WHAT THIS TASK INVOLVES ->
The answer must be every line of the records in which the string "agent" appears.

== MATERIAL TO PROCESS

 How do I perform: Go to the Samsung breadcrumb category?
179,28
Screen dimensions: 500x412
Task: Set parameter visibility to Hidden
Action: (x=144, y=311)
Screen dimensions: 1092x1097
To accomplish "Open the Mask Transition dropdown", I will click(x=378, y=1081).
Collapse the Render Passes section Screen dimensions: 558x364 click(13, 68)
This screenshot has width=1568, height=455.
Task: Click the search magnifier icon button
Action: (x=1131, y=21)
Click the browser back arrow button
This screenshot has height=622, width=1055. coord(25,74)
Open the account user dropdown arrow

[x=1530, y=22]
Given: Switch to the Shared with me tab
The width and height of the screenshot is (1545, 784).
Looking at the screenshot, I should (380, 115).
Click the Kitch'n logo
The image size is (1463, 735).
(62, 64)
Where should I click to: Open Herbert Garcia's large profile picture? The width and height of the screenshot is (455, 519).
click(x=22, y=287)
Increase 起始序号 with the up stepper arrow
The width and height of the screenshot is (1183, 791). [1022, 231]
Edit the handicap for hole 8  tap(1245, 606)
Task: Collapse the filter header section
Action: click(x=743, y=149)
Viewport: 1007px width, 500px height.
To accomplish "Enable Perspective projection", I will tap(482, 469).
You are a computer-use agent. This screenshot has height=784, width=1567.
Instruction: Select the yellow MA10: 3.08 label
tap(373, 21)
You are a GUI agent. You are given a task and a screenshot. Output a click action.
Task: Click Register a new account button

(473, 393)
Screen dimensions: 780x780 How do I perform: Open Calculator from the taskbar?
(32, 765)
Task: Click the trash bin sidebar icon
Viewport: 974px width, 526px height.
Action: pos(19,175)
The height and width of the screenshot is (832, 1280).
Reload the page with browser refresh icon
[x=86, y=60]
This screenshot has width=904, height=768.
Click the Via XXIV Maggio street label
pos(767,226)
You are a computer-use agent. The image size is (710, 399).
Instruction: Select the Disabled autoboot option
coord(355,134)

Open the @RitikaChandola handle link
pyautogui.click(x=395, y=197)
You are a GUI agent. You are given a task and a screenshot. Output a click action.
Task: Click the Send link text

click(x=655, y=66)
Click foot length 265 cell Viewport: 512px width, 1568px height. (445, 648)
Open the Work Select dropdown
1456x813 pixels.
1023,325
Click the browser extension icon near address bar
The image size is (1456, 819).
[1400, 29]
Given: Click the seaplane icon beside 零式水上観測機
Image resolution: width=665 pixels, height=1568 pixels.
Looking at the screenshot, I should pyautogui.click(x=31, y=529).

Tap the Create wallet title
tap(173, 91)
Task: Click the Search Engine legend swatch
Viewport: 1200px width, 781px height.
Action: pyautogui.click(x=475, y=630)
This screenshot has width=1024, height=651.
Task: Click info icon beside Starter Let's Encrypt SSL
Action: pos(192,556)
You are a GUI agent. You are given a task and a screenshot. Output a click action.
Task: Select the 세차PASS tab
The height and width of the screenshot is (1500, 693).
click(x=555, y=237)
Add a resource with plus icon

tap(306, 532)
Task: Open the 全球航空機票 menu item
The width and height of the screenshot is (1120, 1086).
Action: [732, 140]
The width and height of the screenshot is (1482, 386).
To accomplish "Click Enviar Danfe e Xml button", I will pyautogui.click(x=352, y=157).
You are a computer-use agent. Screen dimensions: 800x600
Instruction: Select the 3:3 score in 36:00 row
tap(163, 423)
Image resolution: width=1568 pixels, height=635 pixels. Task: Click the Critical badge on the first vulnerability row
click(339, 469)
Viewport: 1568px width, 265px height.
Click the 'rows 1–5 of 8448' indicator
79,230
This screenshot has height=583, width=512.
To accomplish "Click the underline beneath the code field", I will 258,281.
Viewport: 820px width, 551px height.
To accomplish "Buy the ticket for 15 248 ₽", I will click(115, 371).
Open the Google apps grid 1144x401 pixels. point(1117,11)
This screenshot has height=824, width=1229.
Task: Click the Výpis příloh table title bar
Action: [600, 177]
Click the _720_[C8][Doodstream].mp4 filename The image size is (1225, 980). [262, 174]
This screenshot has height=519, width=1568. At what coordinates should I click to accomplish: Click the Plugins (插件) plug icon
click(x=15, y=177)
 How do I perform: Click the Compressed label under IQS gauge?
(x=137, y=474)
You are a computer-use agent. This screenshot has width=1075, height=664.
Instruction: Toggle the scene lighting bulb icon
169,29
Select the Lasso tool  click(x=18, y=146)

====

REPLY ->
You are a computer-use agent. This screenshot has height=784, width=1567.
You are a GUI agent. You are given a task and a screenshot. Output a click action.
You are a computer-use agent. The image size is (710, 399).
You are a GUI agent. You are given a task and a screenshot. Output a click action.
You are a GUI agent. You are given a task and a screenshot. Output a click action.
You are a computer-use agent. Screen dimensions: 800x600
You are a computer-use agent. This screenshot has width=1075, height=664.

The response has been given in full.